C'est ainsi, après quelques péripéties, qu'il pousse Bullseye à sortir du bois. Un énième duel entre Daredevil et son ennemi juré a lieu, qui se solde par la victoire du premier. De retour à l'hôpital, Matt apprend que la mère de Samuel, ex-maîtresse de Tenfingers, l'a fait sortir - sans préciser où elle l'emmenait. Murdock s'est, tout au long de ces derniers jours, ouvert en confession et en discussion ouverte à un prêtre, le Père Jordan, auquel il veut à présent expliquer comment il a réussi à faire oublier à tout le monde que Matt Murdock et Daredevil n'étaient qu'une seule et même personne.

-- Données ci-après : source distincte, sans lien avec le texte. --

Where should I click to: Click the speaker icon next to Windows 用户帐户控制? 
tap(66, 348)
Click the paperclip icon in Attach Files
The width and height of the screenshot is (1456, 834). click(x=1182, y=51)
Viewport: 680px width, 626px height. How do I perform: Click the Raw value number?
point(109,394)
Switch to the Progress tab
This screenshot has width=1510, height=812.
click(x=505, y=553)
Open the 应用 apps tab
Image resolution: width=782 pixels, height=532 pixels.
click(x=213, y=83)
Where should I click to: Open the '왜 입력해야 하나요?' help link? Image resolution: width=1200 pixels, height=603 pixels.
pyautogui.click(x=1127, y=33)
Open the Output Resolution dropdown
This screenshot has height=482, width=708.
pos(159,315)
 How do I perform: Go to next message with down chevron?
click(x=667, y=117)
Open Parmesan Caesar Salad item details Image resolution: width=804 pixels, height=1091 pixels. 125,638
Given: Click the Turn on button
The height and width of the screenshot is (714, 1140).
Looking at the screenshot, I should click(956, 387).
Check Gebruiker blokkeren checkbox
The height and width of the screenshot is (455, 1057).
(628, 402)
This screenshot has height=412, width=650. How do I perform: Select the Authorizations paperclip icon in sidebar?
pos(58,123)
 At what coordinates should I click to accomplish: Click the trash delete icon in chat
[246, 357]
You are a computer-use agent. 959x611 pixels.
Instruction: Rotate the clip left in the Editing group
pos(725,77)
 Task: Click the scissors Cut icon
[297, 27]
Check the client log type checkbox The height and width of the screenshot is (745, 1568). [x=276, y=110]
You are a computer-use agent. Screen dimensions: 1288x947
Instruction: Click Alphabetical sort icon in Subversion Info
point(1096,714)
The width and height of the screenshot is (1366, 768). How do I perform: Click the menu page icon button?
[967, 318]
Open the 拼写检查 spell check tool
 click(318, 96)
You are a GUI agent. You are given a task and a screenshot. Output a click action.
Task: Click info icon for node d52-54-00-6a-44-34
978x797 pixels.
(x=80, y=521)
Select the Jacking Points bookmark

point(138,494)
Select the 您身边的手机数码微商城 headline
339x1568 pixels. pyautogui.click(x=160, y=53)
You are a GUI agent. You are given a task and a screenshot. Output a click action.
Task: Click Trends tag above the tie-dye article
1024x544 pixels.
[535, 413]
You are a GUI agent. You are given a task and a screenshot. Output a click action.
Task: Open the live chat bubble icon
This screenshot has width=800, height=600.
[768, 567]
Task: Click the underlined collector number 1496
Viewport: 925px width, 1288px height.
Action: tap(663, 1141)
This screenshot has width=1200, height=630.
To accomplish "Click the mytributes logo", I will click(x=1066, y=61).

- #17-20 (dessinés par Ron Garney et Marc Laming.) - Une fois devenu riche et célèbre après la parution de son autobiographie, Matt Murdock convainquit Kirsten McDuffie, dont il partageait la vie, de rentrer à New York. Mais ce retour aux sources ne l'apaisa pas : sa nouvelle situation n'allait pas calmer les adversaires de Daredevil - au contraire, ils pouvaient s'en servir pour le poursuivre contre des agressions arbitraires. Matt comprit alors que le seul remède à cela était de récupérer son identité secrète, mais il essuya le refus du Dr. Strange, du Surfeur d'Argent, d'Emma Frost, et repoussa l'offre de Daimon Hellstrom d'en parler à Mephisto.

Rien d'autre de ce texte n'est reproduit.